***** Source records *****

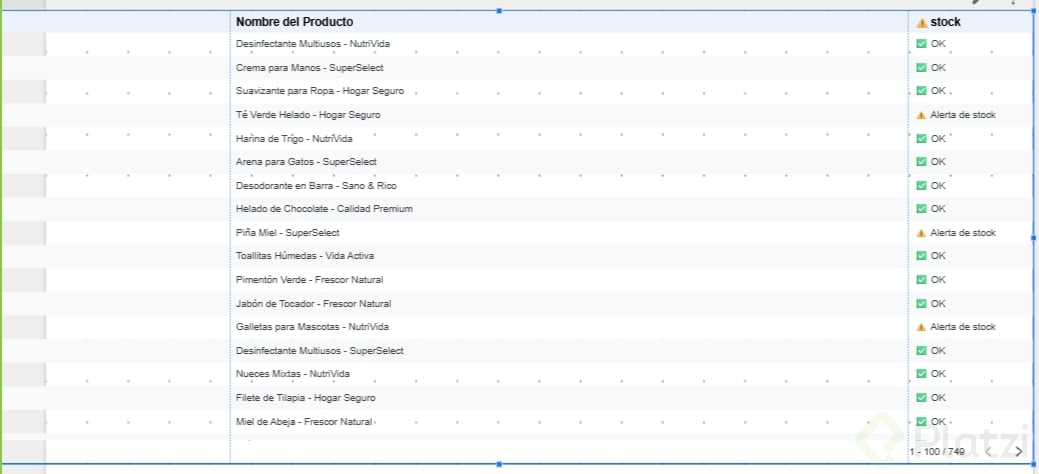
Task: Sort by Nombre del Producto column header
Action: (294, 22)
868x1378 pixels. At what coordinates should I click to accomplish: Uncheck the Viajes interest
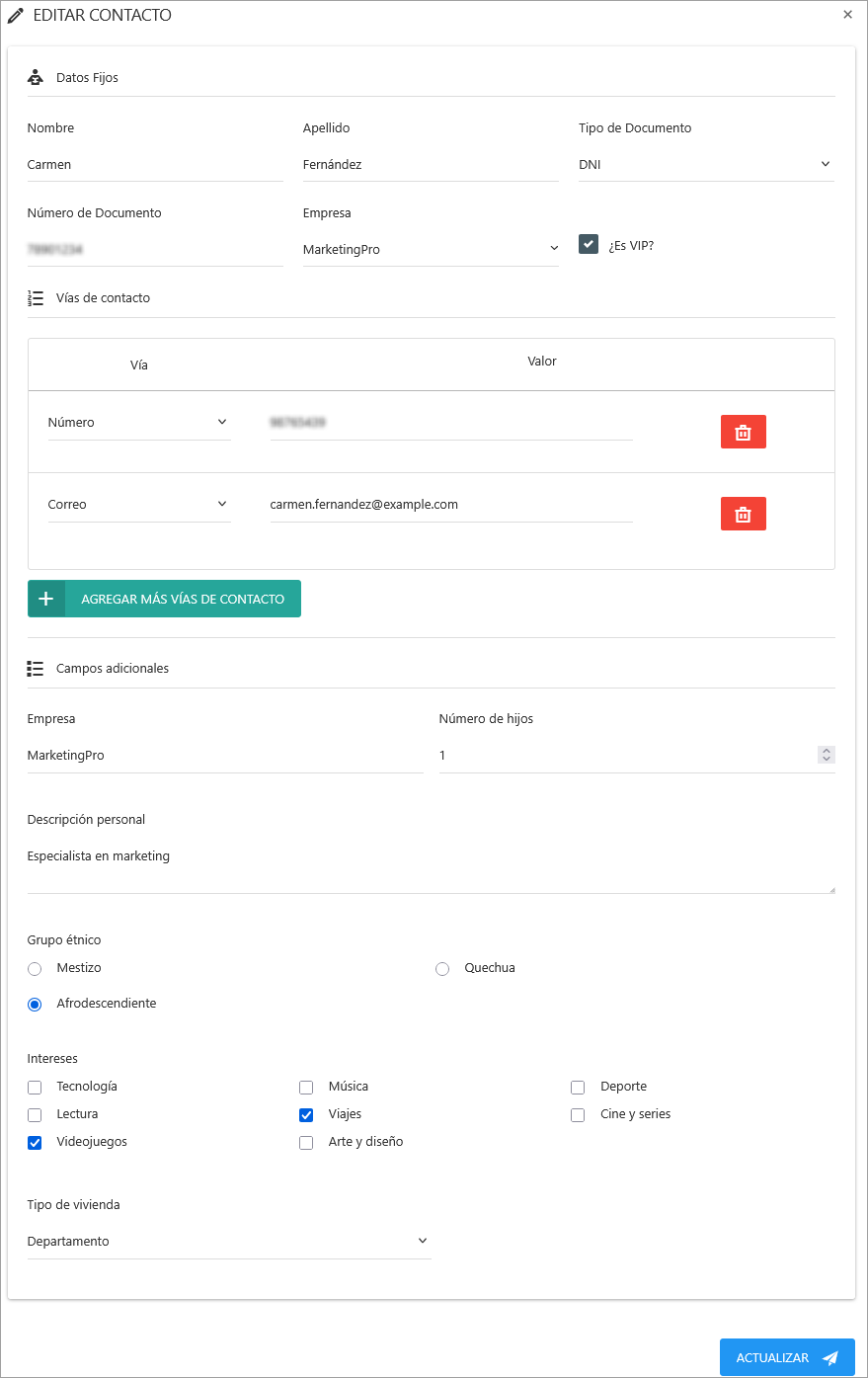pos(306,1115)
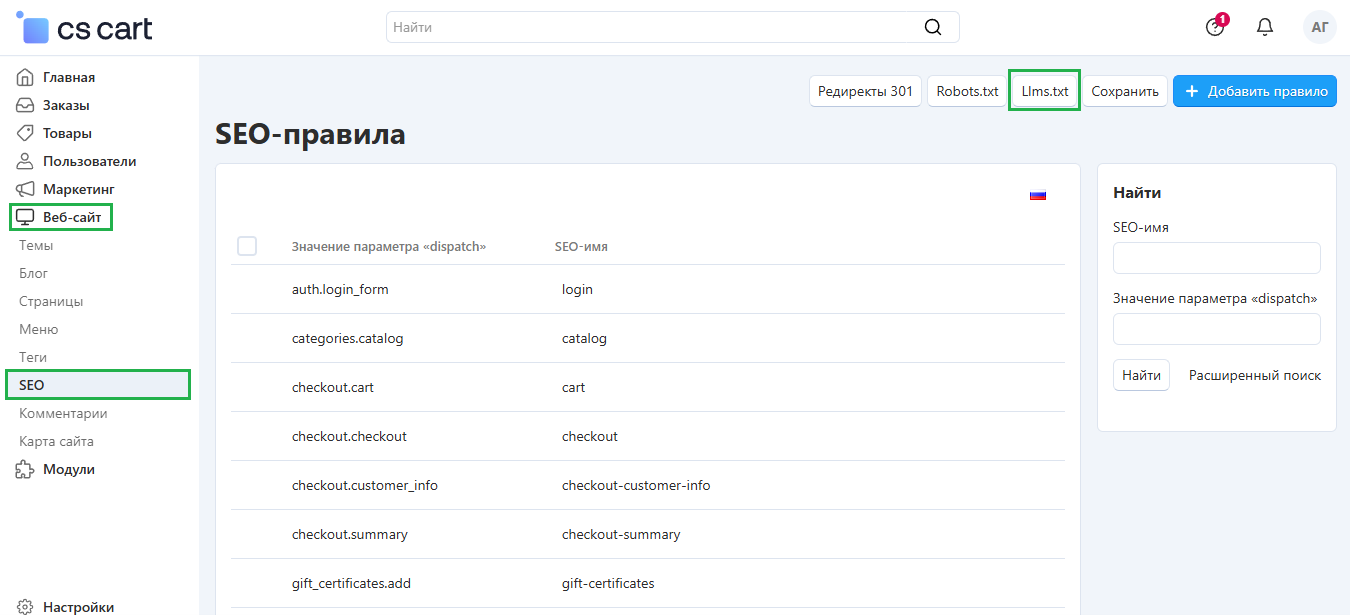
Task: Click the Robots.txt button
Action: pyautogui.click(x=967, y=91)
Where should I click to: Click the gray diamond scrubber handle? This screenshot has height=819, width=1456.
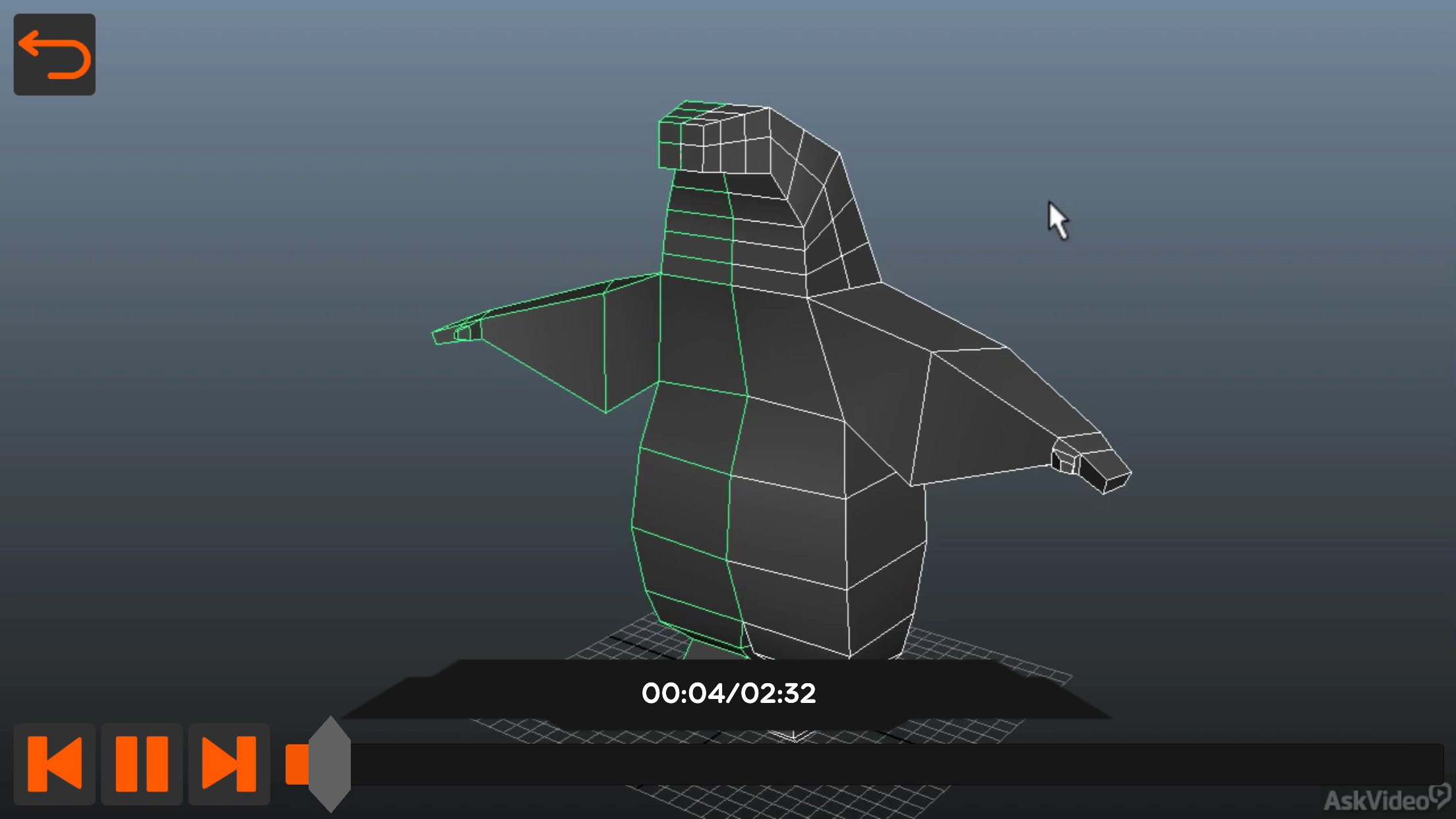pyautogui.click(x=330, y=764)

*****

> Task description
Write out every line of the records above word for word, leaving out the pictures.

> Correct response
Task: Sort by Nombre del Producto column header
Action: (294, 22)
868x1378 pixels. At what coordinates should I click to accomplish: Uncheck the Viajes interest
pos(306,1115)
Task: Click the Robots.txt button
Action: pyautogui.click(x=967, y=91)
Where should I click to: Click the gray diamond scrubber handle? This screenshot has height=819, width=1456.
pyautogui.click(x=330, y=764)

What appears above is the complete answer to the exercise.